The solution structure of d(CCATCAFBGATCC).d(GGATCAGATGG), containing the 8,9-dihydro-8-(N7-guanyl)-9-hydroxyaflatoxin B1 adduct, was refined using molecular dynamics restrained by NOE data obtained from 1H NMR. The modified guanosine was positioned opposite cytosine, while the aflatoxin moiety was positioned opposite adenosine in the complementary strand. Sequential 1H NOEs were interrupted between C5 and AFBG6, but intrastrand NOEs were traced through the aflatoxin moiety, via H6a of aflatoxin and H8 of the modified guanine. Opposite the lesion, the NOE between A16 H1' and G17 H8 was weak. A total of 43 NOEs were observed between DNA protons and aflatoxin protons. Molecular dynamics calculations restrained with 259 experimental and empirical distances, and using sp2 hybridization at AFBG6 N7, refined structures with pairwise rms differences < 0.85 A, excluding terminal base pairs. Relaxation matrix calculations yielded a sixth root rms difference between refined structures and NOE intensity data of 7.3 x 10(-2).
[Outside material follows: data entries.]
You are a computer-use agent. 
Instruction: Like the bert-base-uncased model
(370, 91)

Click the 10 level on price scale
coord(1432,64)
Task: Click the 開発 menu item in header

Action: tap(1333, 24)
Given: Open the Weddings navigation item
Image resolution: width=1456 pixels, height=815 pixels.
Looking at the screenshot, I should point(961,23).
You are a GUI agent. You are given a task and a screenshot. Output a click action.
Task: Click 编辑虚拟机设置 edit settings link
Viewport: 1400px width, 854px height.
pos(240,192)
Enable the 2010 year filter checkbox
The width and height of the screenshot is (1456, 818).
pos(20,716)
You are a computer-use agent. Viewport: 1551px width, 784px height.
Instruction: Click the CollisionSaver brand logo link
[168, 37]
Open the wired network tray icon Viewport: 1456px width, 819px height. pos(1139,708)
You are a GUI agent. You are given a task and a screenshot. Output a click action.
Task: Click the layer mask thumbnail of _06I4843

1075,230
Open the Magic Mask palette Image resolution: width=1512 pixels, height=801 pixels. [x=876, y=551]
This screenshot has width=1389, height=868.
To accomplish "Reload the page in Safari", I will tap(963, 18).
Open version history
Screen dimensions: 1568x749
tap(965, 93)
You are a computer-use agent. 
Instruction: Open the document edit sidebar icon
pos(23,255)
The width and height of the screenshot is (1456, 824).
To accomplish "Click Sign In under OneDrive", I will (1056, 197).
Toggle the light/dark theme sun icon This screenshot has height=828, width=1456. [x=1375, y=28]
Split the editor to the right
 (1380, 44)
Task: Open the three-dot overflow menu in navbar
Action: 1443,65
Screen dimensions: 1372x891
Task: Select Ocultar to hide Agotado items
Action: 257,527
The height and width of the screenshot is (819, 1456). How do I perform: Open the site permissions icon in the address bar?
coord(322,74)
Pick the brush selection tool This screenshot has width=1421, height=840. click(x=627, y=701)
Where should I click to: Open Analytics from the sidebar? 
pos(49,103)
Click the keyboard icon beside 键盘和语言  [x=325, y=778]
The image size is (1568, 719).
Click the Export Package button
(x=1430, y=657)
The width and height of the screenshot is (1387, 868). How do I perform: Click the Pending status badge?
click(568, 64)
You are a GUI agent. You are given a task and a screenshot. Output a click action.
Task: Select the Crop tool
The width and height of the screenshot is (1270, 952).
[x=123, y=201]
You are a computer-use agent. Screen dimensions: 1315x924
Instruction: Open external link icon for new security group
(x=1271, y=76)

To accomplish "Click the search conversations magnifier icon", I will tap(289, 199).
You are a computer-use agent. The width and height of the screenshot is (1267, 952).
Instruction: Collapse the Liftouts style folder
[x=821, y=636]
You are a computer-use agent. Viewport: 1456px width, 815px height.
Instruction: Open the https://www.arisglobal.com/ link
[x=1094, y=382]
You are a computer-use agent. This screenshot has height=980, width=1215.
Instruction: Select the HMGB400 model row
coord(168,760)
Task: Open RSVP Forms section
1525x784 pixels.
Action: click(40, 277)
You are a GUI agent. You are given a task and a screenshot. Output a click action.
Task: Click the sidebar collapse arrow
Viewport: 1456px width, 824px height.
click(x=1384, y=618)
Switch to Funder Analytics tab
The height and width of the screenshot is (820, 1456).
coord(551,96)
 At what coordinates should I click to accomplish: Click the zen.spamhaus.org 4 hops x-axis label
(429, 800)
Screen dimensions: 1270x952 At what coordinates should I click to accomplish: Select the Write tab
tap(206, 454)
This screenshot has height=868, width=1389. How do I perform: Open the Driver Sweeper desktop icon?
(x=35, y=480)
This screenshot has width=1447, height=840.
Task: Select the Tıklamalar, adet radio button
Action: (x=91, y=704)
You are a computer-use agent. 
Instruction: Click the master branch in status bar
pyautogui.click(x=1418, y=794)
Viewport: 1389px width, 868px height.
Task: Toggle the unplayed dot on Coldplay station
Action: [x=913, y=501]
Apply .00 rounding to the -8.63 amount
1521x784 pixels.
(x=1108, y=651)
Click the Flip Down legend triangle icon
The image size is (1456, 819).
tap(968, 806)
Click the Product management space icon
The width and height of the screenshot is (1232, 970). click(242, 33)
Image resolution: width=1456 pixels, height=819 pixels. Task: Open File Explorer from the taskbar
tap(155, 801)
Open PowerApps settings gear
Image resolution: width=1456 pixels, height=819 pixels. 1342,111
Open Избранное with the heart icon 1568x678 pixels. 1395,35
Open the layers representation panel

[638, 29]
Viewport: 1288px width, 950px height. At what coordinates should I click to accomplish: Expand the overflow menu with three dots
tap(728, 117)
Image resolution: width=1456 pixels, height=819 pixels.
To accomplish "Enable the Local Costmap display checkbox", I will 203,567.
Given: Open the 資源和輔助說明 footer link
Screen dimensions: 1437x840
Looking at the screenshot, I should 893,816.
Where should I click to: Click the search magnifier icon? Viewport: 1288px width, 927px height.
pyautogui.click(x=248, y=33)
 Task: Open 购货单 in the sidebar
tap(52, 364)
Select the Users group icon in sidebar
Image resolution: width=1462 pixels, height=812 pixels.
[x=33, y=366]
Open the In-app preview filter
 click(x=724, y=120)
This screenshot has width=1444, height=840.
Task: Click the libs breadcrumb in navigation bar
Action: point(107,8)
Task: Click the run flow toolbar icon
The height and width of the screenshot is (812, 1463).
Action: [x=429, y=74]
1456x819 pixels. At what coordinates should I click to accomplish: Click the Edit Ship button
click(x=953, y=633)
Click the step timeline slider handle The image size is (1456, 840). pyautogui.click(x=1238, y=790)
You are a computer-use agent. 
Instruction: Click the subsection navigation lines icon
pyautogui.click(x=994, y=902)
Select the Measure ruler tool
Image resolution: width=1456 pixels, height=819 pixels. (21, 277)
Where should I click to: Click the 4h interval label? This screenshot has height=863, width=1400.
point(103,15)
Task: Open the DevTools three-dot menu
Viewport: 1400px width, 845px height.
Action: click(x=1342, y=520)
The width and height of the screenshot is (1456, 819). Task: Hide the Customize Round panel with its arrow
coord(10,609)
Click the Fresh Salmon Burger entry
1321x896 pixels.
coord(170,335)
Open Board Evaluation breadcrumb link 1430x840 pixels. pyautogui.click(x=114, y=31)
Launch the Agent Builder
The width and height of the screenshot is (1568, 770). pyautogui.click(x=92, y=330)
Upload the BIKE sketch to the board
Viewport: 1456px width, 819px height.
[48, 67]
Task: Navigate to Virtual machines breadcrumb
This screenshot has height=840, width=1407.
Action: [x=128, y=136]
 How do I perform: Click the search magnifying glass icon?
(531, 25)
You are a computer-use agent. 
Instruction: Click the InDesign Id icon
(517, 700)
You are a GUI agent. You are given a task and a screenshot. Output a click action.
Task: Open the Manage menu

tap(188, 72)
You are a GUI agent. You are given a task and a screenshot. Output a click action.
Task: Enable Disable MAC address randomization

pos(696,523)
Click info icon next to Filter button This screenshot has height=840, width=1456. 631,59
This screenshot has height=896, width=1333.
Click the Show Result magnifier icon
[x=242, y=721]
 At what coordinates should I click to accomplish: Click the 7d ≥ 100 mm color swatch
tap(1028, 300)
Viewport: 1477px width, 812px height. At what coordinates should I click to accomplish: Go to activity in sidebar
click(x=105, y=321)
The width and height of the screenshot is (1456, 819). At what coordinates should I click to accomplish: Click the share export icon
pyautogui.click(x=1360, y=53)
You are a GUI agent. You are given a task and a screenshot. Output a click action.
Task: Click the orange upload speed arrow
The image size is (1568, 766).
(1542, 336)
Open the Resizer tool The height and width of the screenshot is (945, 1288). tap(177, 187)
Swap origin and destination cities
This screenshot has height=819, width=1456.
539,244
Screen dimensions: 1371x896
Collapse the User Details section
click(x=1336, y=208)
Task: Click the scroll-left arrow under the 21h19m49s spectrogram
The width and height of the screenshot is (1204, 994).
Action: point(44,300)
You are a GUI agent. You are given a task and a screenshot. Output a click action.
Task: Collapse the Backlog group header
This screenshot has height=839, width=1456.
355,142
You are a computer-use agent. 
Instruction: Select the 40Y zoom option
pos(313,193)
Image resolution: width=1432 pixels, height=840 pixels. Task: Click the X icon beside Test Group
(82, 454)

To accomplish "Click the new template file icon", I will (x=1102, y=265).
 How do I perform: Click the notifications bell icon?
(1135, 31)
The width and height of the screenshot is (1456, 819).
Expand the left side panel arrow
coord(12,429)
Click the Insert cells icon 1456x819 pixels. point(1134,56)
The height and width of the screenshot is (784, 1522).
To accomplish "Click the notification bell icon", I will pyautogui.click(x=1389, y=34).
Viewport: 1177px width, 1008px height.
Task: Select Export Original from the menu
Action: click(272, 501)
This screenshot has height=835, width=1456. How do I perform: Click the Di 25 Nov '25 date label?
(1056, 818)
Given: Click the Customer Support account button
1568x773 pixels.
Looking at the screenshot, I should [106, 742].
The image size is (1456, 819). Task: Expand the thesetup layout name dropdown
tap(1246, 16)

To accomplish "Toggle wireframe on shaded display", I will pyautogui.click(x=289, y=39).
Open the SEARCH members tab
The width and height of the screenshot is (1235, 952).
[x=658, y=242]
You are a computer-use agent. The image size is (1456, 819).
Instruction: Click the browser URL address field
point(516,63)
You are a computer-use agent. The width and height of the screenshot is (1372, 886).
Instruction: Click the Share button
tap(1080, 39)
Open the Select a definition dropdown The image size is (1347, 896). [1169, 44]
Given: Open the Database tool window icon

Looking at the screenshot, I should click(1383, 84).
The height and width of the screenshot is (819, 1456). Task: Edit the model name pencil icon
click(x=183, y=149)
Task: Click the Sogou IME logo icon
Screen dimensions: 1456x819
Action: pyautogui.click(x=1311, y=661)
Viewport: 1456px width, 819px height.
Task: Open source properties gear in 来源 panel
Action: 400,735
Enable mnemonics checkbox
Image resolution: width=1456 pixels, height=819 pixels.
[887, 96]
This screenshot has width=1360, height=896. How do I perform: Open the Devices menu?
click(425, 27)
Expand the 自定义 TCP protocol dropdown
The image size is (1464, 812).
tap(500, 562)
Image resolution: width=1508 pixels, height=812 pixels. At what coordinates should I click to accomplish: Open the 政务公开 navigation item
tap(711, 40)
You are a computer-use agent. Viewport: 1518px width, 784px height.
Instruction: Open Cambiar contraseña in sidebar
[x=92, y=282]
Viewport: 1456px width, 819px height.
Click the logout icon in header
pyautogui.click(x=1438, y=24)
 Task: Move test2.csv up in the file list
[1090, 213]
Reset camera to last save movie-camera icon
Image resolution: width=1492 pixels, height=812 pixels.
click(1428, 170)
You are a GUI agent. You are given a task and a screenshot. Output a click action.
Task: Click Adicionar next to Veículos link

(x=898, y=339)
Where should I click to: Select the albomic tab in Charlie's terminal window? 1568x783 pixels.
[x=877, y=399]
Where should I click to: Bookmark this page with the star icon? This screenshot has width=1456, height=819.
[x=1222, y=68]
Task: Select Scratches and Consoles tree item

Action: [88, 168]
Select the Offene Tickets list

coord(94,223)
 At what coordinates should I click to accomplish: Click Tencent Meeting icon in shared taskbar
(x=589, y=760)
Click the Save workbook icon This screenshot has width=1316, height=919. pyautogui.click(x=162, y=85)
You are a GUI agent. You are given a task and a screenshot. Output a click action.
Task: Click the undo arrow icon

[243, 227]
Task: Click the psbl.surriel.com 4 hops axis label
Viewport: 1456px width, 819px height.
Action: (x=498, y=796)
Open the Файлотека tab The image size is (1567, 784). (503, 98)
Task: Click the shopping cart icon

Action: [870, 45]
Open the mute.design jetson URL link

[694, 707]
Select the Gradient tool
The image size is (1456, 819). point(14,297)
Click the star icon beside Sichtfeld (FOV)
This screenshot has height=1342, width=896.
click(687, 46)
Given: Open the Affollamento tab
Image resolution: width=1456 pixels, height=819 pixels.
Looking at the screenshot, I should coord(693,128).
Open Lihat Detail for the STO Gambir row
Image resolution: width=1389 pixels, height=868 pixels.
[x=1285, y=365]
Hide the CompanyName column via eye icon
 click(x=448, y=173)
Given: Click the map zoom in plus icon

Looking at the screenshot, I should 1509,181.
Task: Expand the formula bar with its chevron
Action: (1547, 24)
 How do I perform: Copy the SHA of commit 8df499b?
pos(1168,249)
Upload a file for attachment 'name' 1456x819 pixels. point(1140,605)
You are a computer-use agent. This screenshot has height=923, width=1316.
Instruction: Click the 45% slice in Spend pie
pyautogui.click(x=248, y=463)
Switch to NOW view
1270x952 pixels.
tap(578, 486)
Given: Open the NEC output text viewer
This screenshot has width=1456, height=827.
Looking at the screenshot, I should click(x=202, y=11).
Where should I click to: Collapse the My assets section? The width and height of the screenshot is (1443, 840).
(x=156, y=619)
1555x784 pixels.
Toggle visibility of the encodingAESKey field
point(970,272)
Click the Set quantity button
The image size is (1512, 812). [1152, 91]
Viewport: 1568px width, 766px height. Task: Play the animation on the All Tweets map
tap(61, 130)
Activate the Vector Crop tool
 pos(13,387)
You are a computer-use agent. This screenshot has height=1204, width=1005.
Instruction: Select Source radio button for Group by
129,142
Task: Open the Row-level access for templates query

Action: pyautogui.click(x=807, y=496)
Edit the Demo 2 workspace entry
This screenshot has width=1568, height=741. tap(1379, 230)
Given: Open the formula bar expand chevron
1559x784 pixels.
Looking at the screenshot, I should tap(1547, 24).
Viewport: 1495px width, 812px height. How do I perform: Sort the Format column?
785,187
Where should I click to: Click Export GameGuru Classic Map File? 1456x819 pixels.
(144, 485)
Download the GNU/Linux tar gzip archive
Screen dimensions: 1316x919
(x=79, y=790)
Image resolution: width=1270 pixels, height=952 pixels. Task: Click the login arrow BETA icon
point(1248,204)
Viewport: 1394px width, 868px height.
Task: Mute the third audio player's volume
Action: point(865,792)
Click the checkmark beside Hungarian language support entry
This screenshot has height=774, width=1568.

The aflatoxin moiety intercalated on the 5'-face of the modified guanine. The extra adenine A16 was inserted between base pair AFBG6.C15 and the aflatoxin moiety. A 36 degree bending between the plane of base pair AFBG6.C15 and the plane of the aflatoxin moiety was predicted. The aflatoxin moiety stacked below the top domain of the oligodeoxynucleotide, which consisted of base pairs C1.G21, C2.G20, A3.T19, T4.A18, and C5.G17. The bottom domain consisted of base pairs AFBG6.C15, A7.T14, T8.A13, C9.G12, and C10.G11. The average winding angle between base pair C5.G17, the intercalated aflatoxin moiety, A16, and base pair AFBG6.C15 was reduced to 10 degrees. The preponderance of base pair substitutions in the aflatoxin B1 mutational spectrum, particularly G-->T transversions, suggests that the stability of this modified oligodeoxynucleotide, which models a templated +1 addition mutation, does not reliably predict the frequency of frame shifts.